Author: Melissa Wiebe, Event Coordinator, University of Lethbridge
Our summer started out unassuming; we had pushed through a hectic May, and it looked as though we would have some time to catch up from the past month’s activities, and tie up the remaining loose ends from hosting the Canada-Wide Science Fair.
On Friday, June 21st we received a call from the Canadian Red Cross, inquiring if we had rooms available for victims affected by the flood that hit Southern Alberta earlier that month. The entire university pulled together to form an emergency response team that was tasked with ensuring rooms were set up and ready for their arrival, arranging offices for various organizations (such as Alberta Health Services, Canadian Red Cross, Services Canada and Victim Services), arranging access to the University gym and pool, as well as providing access to activity camps for the children.
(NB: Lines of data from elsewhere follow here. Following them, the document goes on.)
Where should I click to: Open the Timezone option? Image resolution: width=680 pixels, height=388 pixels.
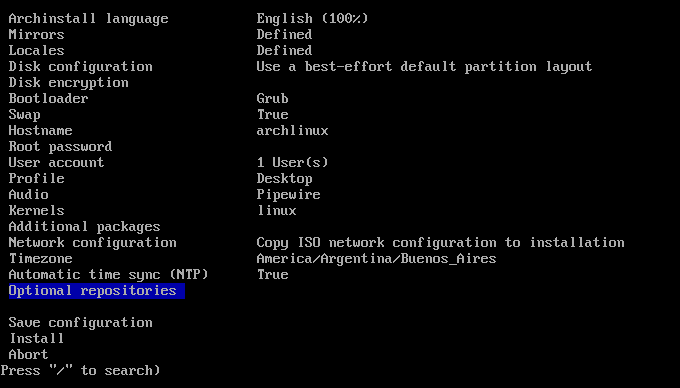[40, 259]
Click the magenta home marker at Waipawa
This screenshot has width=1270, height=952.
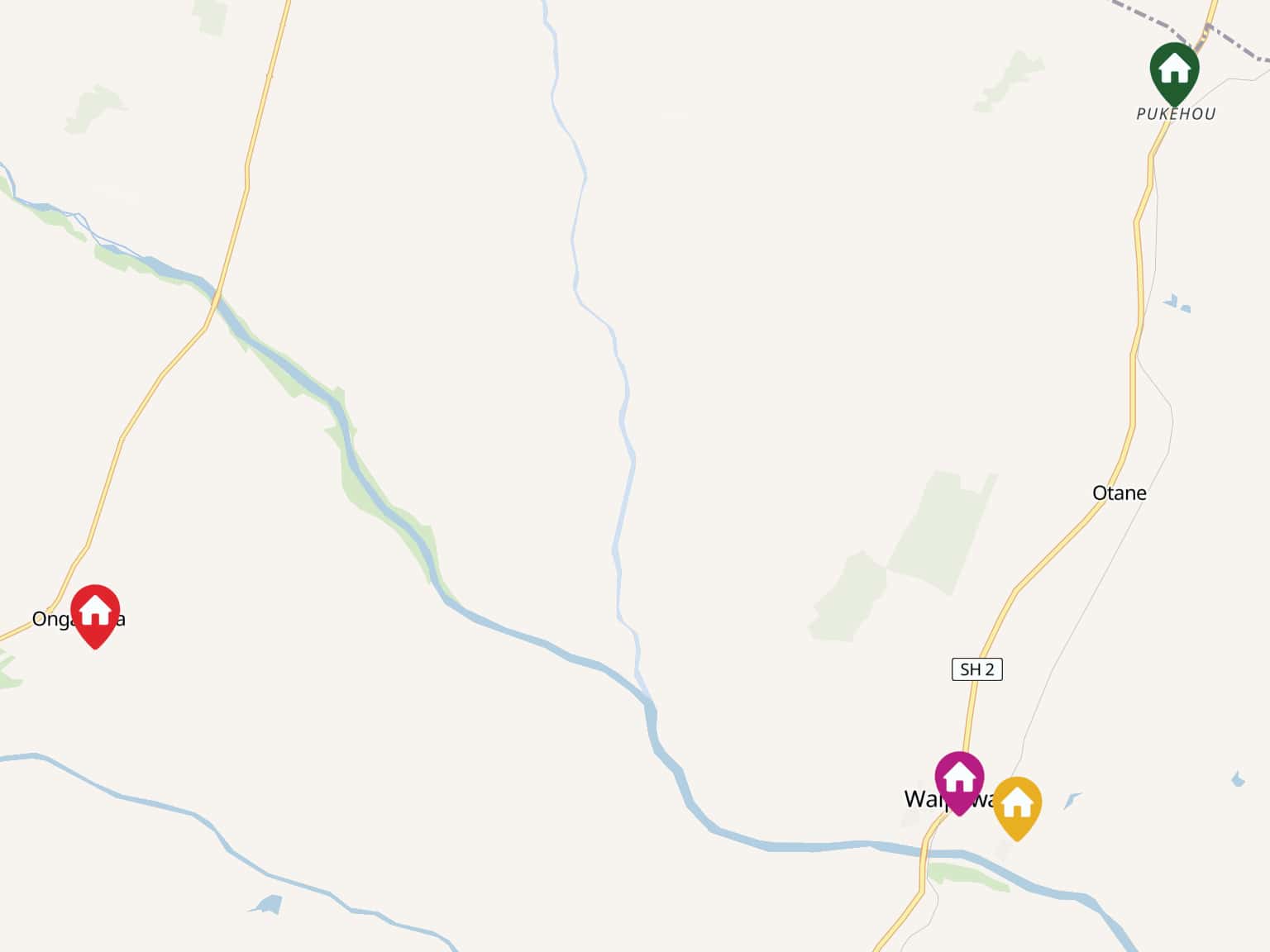[x=959, y=783]
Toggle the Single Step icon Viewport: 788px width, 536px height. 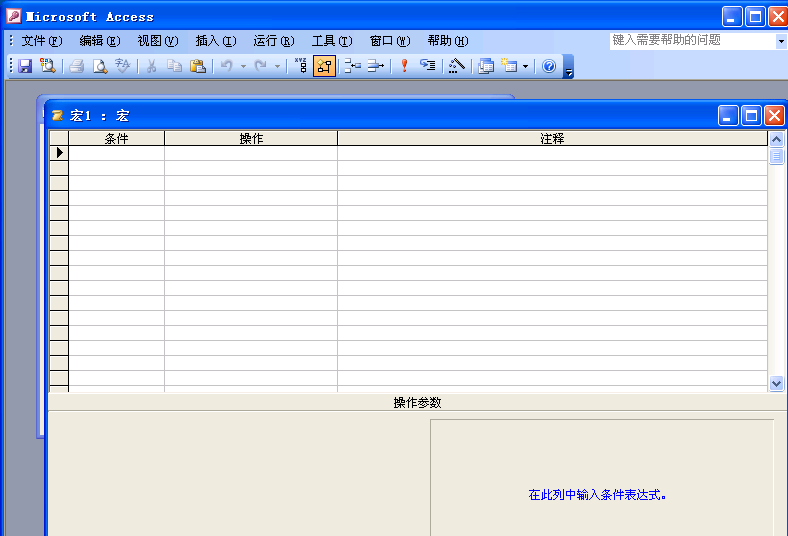pyautogui.click(x=428, y=66)
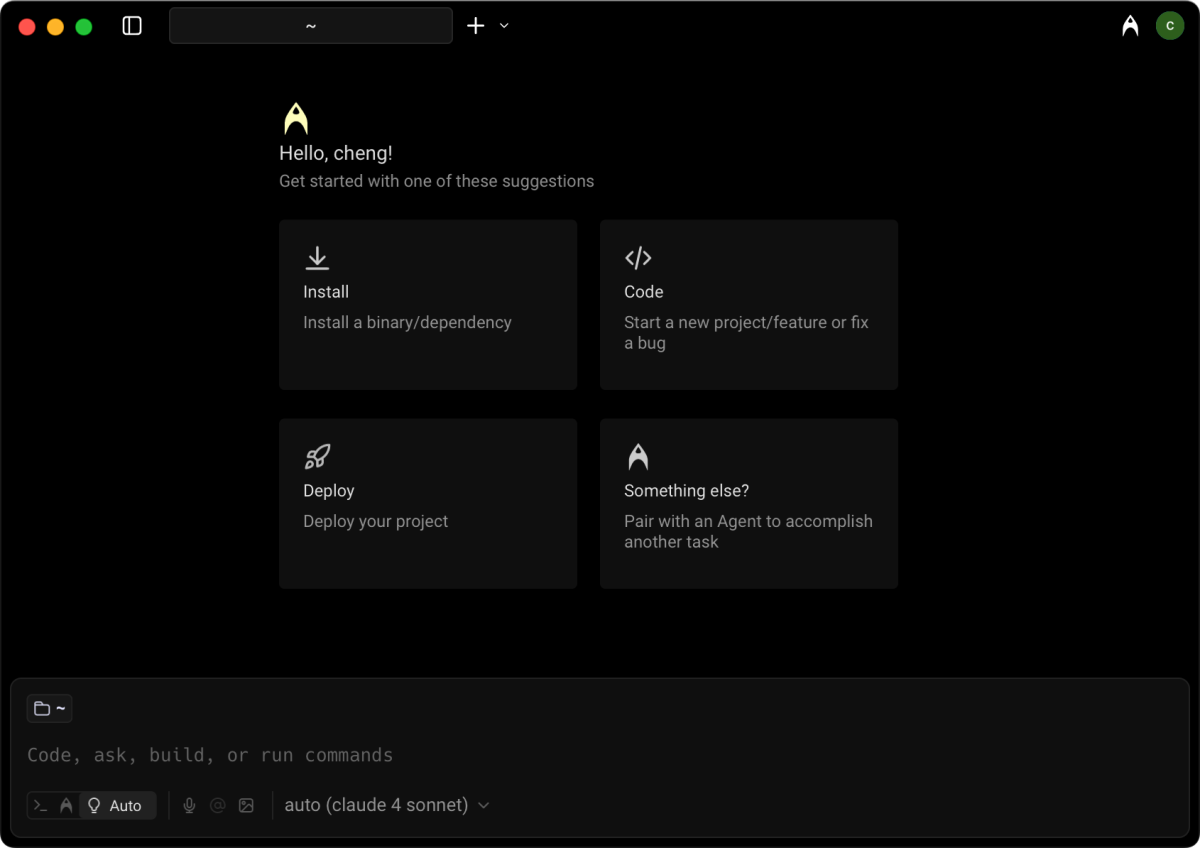Image resolution: width=1200 pixels, height=848 pixels.
Task: Click the yellow Warp logo above greeting
Action: (x=296, y=119)
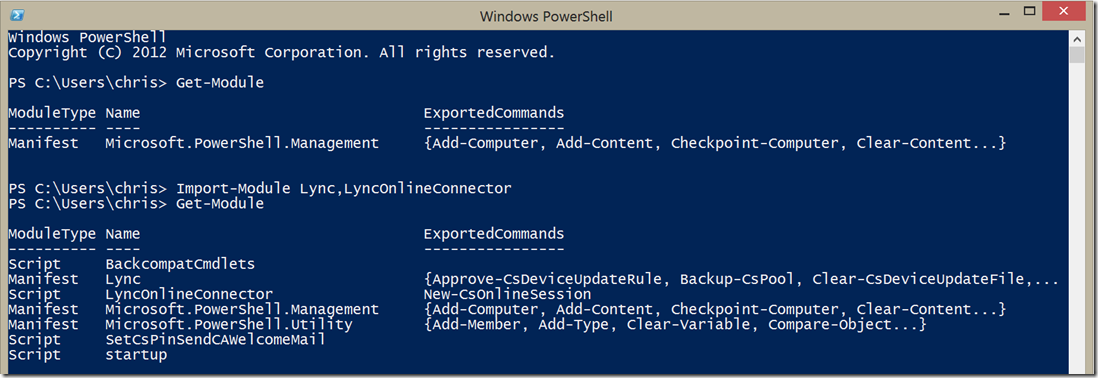Open the PowerShell system menu icon
1098x378 pixels.
point(17,15)
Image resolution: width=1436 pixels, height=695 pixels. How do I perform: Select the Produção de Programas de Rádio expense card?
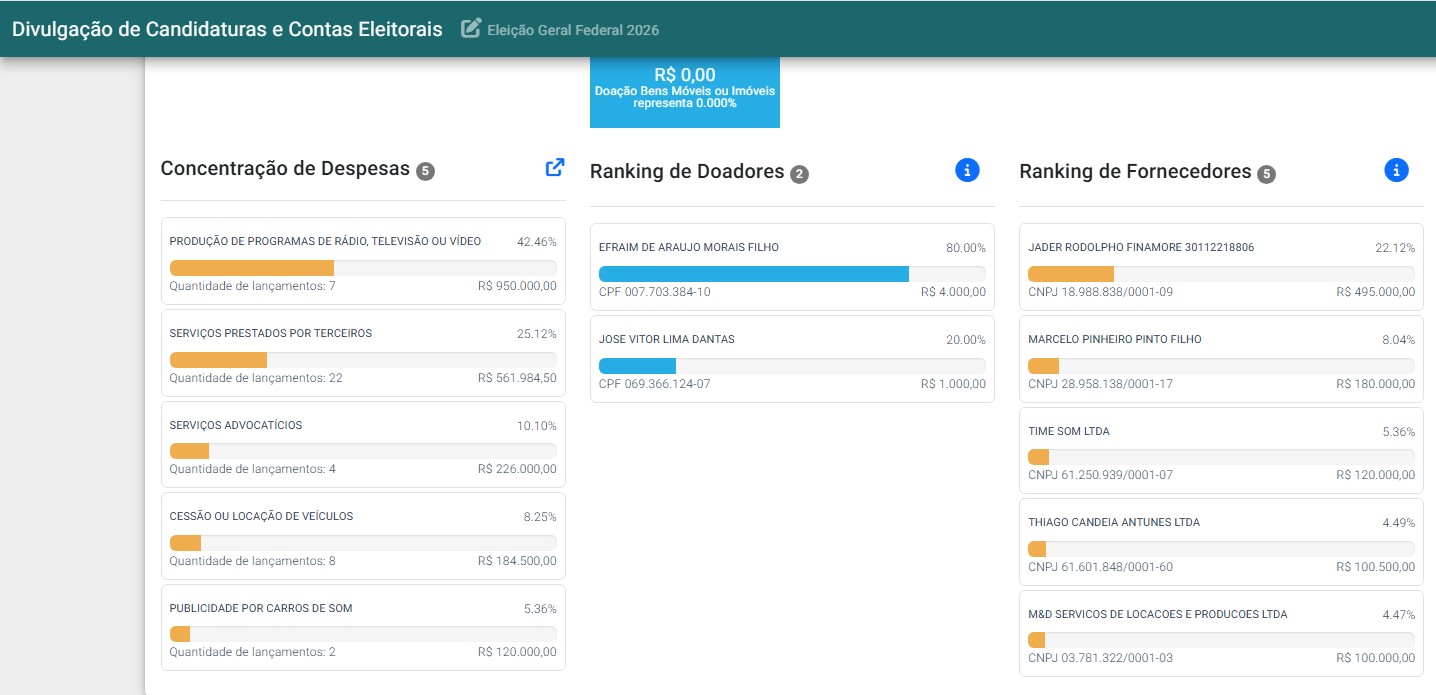[363, 261]
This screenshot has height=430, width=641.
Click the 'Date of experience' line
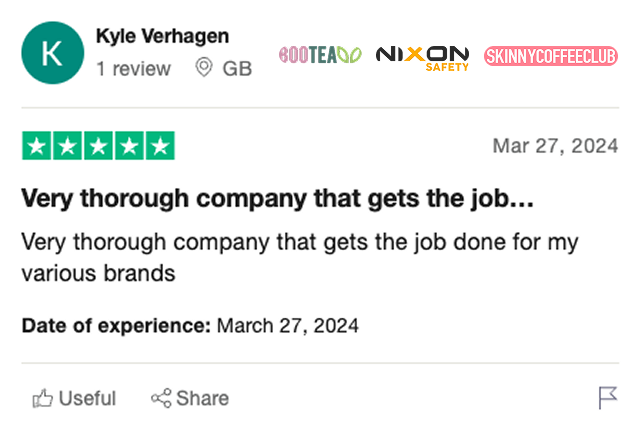coord(190,326)
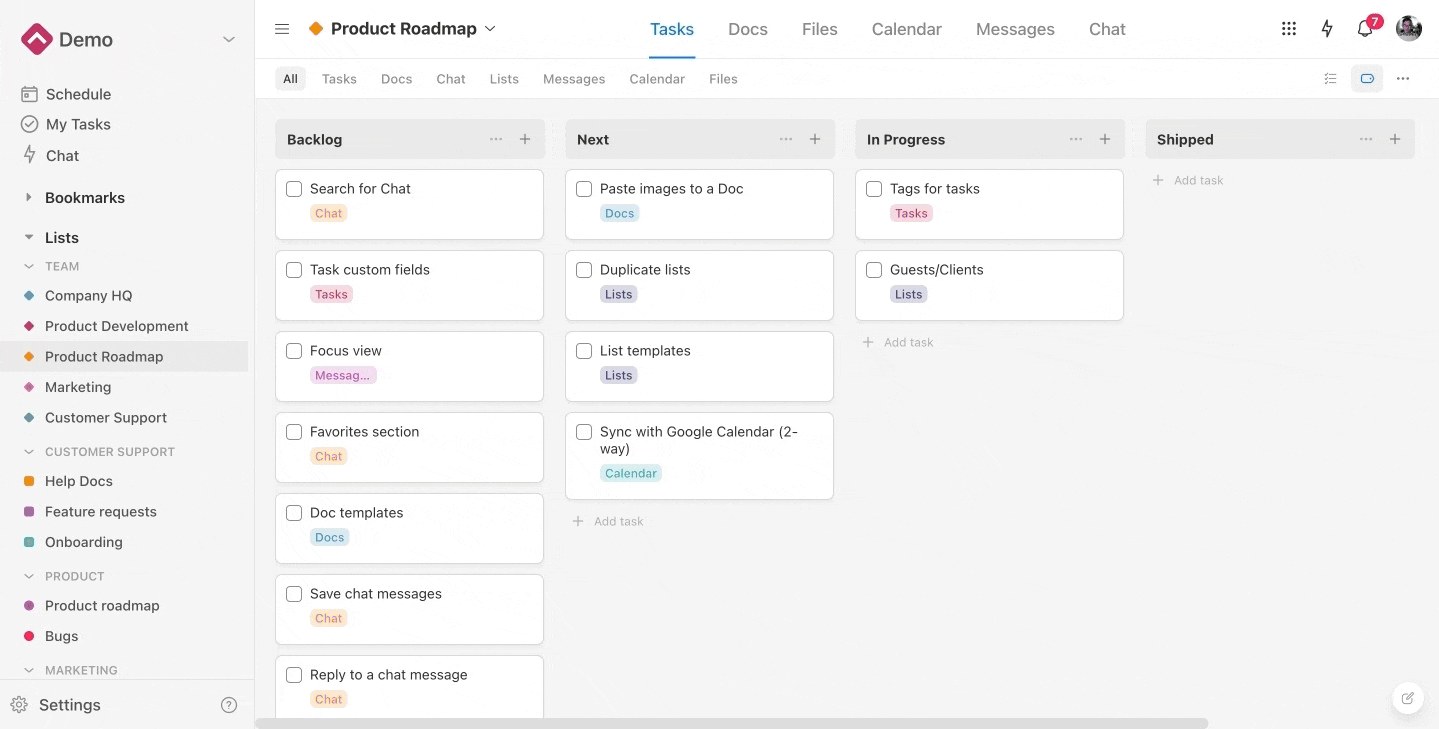Select the board view icon above the columns
The width and height of the screenshot is (1439, 729).
[1366, 78]
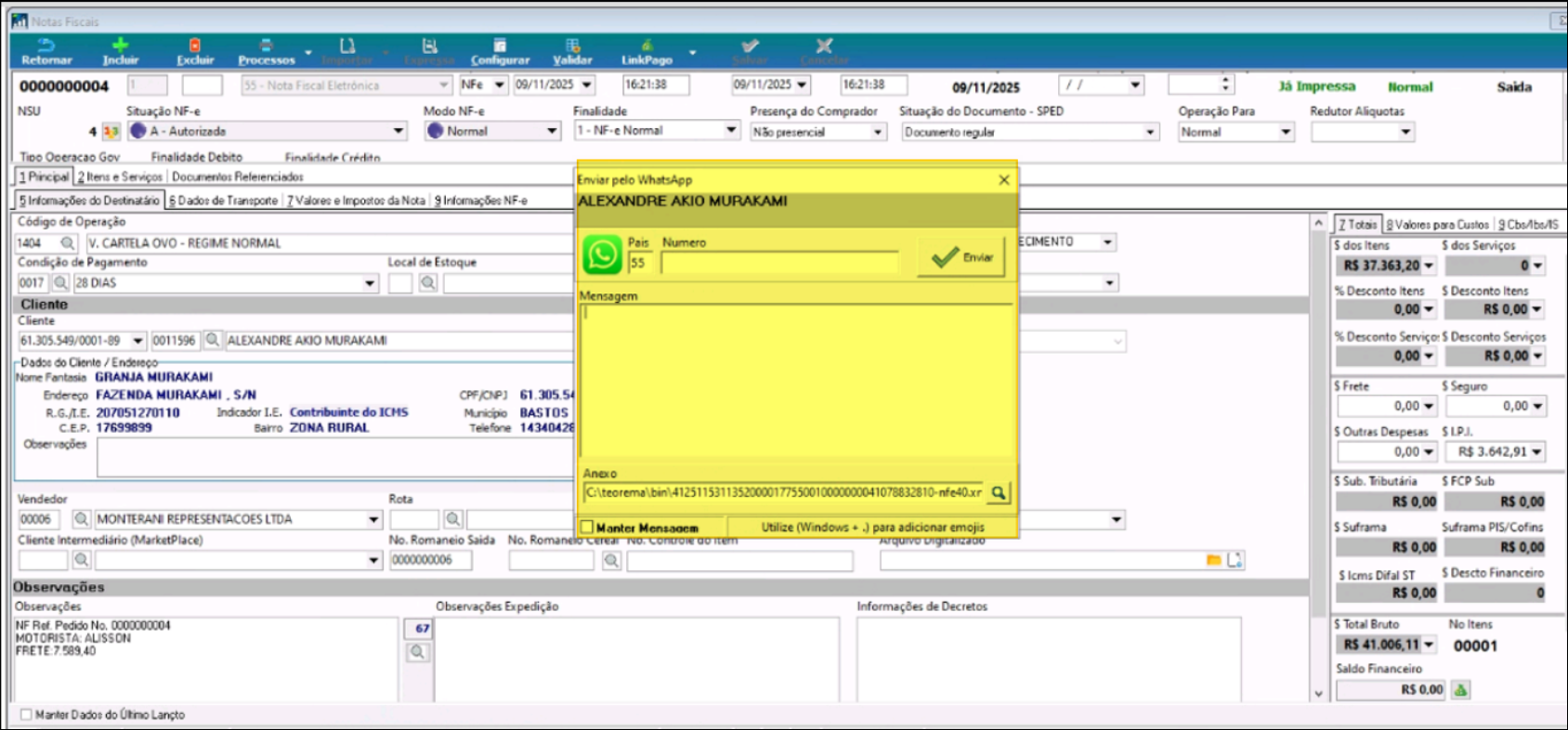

Various departments donated their time to ensure our guests were well taken care of and made our facilities feel like a home of sorts.
As many of you know, summer accommodations is a constant juggling act– or as Paul O’ Driscoll puts it– “a game of Tetris”. This “piece” came at us unexpectedly, but like the game that personifies Conference and Event planning so well, you adapt and play on! The pieces came together and we are still playing strong– balancing communications with various groups on campus, accommodating hundreds of Southern Alberta evacuees– all the while maintaining our summer hotel operations.
This summer has been unexpected, eventful, and flat out crazy. But hey, you never really know what you’re going to get. Adapting when faced with new challenges is just another day in the life of an event planning department, and Conference and Event Services at the University of Lethbridge saw this first-hand this summer. From the Canada-Wide Science Fair and Flood Evacuees to the up-and-coming Youth Retreat and Air Cadet Exchange, you learn new lessons, adapt to changing situations, and apply new skills to ensure that with each new curve ball thrown, you’re more prepared to react and handle the situation at hand.